== ЧТО СДЕЛАТЬ ==
Выведите дословно фрагмент текста об Игоре Ильинском: от «Под любой с» до «исполнением Игорь Ильинский.».

Под любой с виду непривлекательной или же смешной оболочкой кладоискатель Ильинский отыскивает душевные сокровища. Его Афанасий Иванович и Пульхерия Ивановна, о которых он с такой любовью рассказывает на своих литературных концертах, вовсе не «небокоптители». Конечно, в наружности старосветских помещиков, в их привычках, в образе жизни много смешного, много нелепого. Но у этих смешных людей редкостный дар – дар любви и заботы: вот что показывает и доказывает всем своим исполнением Игорь Ильинский.
Много спустя после того, как Ильинский начал читать эту повесть Гоголя, Пришвин написал в своей «Фацелии»: «…в смешных старичках с их поющими дверями Гоголю чудилась возможность гармонической и совершенной любви людей на земле».

(Записи набора данных)
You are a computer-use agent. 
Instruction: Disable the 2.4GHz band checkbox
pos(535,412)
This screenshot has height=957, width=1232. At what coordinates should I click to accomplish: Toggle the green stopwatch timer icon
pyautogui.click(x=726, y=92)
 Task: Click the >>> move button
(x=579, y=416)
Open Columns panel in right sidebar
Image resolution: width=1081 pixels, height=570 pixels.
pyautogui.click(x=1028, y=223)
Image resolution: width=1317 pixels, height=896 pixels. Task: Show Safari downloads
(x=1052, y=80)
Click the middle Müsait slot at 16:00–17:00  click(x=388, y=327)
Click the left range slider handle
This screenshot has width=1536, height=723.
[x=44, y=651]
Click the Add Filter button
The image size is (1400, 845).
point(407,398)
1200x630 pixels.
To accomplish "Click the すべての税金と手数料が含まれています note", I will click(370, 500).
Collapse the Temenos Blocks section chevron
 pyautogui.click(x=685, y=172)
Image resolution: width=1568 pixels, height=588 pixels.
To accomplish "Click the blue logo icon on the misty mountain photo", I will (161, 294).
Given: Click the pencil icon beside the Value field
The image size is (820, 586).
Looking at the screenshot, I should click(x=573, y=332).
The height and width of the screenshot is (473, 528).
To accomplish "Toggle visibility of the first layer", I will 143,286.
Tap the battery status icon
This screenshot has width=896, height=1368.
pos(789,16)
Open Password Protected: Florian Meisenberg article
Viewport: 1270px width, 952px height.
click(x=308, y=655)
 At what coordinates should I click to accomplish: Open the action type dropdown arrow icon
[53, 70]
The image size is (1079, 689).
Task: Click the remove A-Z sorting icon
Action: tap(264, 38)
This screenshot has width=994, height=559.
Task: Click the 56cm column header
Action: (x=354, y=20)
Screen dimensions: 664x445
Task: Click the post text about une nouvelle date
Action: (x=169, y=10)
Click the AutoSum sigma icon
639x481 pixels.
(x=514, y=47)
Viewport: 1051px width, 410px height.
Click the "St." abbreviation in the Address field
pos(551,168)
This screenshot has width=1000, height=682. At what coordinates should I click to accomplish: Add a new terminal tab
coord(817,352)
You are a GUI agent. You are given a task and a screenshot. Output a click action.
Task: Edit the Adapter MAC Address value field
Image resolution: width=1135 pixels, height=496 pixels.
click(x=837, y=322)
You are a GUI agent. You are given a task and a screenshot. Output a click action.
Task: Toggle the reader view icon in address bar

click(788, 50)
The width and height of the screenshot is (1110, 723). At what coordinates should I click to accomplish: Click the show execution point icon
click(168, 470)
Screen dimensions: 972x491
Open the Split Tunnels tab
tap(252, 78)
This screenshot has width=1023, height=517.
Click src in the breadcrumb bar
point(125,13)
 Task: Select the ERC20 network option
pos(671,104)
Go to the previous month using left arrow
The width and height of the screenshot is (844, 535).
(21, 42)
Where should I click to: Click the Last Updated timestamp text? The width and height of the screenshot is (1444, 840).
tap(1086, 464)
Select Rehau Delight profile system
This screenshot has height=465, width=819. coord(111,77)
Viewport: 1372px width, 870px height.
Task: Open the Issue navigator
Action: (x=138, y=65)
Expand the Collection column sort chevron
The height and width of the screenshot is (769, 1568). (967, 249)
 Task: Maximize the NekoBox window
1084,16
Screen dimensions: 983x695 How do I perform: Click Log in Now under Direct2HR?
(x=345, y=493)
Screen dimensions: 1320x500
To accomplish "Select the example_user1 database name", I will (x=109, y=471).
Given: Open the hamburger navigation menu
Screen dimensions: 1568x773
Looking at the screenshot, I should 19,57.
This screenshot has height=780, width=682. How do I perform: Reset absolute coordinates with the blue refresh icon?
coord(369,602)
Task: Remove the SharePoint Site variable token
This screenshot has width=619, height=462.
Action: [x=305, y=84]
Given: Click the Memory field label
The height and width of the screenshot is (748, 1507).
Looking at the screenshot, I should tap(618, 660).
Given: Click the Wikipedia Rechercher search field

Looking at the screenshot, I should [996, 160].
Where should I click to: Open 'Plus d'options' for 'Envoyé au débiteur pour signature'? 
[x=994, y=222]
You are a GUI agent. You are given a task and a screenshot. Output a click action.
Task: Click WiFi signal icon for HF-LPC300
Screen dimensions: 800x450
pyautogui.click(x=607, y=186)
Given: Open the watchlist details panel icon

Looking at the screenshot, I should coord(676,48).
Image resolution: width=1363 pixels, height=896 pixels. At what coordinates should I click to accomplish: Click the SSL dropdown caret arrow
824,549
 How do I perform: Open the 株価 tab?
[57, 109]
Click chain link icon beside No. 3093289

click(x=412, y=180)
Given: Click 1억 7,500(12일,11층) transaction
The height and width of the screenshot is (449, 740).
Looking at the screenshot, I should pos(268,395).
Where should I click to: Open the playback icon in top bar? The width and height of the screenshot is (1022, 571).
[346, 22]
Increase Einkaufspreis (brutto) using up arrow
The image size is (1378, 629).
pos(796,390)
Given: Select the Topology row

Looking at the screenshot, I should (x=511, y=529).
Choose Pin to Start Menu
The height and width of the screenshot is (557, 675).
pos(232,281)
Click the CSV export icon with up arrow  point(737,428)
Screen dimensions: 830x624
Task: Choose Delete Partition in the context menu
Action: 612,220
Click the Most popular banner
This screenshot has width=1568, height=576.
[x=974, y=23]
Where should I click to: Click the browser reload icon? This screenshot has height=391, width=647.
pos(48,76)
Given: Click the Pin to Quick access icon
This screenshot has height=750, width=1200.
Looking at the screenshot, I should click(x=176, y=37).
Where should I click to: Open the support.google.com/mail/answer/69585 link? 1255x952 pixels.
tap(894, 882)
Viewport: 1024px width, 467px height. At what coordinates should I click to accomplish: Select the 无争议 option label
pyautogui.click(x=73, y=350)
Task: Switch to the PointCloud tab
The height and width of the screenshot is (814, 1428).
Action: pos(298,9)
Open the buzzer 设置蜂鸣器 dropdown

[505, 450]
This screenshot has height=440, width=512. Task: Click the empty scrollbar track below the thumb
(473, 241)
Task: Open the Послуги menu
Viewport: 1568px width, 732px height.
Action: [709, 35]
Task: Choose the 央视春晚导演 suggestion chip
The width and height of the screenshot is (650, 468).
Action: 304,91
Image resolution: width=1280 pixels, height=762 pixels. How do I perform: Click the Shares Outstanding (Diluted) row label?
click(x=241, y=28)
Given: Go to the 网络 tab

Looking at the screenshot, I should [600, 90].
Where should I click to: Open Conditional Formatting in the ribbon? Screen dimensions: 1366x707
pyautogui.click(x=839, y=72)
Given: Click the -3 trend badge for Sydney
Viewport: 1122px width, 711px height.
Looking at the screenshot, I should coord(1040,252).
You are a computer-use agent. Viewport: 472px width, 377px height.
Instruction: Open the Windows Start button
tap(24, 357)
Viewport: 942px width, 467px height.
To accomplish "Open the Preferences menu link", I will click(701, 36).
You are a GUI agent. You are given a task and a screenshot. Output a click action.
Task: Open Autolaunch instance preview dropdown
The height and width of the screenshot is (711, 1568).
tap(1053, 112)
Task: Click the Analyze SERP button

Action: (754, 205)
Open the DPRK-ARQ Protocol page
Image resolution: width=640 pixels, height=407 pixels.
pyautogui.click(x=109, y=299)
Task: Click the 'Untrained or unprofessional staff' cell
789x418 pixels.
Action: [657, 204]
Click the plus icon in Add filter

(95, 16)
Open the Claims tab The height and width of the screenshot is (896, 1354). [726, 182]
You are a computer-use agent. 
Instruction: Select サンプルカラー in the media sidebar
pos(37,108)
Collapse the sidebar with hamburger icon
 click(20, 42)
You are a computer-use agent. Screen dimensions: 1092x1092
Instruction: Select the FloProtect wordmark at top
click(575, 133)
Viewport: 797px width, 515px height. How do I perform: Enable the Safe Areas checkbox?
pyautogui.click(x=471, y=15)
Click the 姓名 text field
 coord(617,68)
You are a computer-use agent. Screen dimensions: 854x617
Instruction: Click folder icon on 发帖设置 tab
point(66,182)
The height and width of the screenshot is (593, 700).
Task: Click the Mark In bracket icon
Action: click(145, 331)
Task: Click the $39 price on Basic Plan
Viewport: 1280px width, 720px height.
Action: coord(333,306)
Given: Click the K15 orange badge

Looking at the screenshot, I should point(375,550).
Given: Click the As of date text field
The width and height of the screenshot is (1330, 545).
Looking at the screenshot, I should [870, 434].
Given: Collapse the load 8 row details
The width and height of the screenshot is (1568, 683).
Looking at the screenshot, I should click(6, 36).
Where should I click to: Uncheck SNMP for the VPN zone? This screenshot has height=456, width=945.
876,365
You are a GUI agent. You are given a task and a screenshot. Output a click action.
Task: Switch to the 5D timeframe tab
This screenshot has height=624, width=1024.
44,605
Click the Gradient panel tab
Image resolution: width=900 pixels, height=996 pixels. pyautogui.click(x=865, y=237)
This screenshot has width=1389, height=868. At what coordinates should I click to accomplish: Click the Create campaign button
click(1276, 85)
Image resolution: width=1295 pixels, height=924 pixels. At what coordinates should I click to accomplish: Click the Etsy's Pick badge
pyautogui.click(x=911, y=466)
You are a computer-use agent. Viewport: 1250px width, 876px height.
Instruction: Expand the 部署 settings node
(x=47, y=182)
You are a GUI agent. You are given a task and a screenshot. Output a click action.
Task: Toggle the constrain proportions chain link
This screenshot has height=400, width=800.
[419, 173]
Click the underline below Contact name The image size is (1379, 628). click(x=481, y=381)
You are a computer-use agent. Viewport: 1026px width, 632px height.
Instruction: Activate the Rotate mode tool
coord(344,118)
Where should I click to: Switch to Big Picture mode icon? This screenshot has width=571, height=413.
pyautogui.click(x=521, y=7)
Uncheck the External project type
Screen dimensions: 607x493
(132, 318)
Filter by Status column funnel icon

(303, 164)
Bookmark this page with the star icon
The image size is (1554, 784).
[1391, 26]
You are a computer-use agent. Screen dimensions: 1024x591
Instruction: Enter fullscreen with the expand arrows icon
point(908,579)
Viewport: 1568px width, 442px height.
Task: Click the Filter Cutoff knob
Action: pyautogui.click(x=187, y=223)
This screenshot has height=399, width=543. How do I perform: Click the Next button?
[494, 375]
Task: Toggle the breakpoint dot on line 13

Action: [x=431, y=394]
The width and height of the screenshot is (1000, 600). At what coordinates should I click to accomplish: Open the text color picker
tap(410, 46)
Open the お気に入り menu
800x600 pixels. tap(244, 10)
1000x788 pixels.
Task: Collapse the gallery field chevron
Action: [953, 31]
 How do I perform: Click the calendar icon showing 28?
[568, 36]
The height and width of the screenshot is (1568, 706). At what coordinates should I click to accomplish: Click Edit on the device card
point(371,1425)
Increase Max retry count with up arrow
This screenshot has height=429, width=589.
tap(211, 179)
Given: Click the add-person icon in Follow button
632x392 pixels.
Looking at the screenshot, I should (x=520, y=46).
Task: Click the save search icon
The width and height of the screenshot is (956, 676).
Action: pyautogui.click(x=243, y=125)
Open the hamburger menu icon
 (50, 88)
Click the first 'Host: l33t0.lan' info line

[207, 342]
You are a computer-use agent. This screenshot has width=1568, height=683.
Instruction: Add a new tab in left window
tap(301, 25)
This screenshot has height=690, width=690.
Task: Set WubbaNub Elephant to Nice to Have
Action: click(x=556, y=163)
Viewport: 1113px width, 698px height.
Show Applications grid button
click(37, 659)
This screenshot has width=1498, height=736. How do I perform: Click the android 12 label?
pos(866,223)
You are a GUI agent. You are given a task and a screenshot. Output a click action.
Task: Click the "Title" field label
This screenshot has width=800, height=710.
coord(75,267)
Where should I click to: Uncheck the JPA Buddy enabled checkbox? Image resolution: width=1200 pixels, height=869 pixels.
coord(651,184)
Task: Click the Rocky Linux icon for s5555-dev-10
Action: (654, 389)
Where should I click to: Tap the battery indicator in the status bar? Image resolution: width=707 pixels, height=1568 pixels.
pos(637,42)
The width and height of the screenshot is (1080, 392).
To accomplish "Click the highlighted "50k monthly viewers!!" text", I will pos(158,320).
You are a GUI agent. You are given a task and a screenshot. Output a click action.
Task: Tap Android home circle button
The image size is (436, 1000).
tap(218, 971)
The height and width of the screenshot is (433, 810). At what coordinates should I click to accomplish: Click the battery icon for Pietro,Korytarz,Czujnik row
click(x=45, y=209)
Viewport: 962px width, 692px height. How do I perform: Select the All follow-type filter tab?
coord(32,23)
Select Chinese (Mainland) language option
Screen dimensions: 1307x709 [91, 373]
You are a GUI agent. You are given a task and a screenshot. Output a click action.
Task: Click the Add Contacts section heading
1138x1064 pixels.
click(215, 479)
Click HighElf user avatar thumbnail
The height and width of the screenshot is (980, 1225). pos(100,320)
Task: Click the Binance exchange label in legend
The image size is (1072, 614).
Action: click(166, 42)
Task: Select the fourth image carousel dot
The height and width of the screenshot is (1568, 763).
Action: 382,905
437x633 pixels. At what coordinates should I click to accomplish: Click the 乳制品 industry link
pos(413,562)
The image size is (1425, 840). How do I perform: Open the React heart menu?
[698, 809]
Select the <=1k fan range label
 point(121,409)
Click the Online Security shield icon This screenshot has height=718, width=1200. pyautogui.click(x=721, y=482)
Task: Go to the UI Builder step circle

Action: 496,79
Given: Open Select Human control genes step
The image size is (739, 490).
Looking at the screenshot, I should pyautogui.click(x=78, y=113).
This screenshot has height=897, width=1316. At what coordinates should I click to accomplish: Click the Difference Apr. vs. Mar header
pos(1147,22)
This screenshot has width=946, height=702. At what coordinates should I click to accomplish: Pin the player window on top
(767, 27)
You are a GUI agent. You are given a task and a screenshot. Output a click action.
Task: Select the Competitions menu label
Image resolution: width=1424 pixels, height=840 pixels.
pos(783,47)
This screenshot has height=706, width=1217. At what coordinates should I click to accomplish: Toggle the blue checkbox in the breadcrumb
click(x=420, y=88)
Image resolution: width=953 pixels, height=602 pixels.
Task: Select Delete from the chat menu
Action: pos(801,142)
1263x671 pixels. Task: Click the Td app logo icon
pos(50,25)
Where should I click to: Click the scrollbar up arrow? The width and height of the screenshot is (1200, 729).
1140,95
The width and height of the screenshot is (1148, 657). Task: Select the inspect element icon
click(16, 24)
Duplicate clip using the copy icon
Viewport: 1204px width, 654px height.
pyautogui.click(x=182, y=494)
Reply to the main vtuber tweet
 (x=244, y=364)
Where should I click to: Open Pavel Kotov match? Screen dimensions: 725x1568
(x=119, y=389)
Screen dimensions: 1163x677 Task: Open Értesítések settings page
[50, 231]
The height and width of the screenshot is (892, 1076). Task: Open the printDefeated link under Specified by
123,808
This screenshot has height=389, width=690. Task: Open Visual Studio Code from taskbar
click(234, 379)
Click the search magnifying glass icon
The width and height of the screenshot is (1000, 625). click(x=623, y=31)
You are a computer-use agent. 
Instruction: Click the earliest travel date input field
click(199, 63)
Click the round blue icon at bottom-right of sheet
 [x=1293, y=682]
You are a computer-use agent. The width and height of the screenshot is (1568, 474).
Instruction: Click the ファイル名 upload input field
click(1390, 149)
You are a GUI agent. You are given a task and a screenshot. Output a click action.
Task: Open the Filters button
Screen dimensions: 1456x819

== ОТВЕТ ==
Под любой с виду непривлекательной или же смешной оболочкой кладоискатель Ильинский отыскивает душевные сокровища. Его Афанасий Иванович и Пульхерия Ивановна, о которых он с такой любовью рассказывает на своих литературных концертах, вовсе не «небокоптители». Конечно, в наружности старосветских помещиков, в их привычках, в образе жизни много смешного, много нелепого. Но у этих смешных людей редкостный дар – дар любви и заботы: вот что показывает и доказывает всем своим исполнением Игорь Ильинский.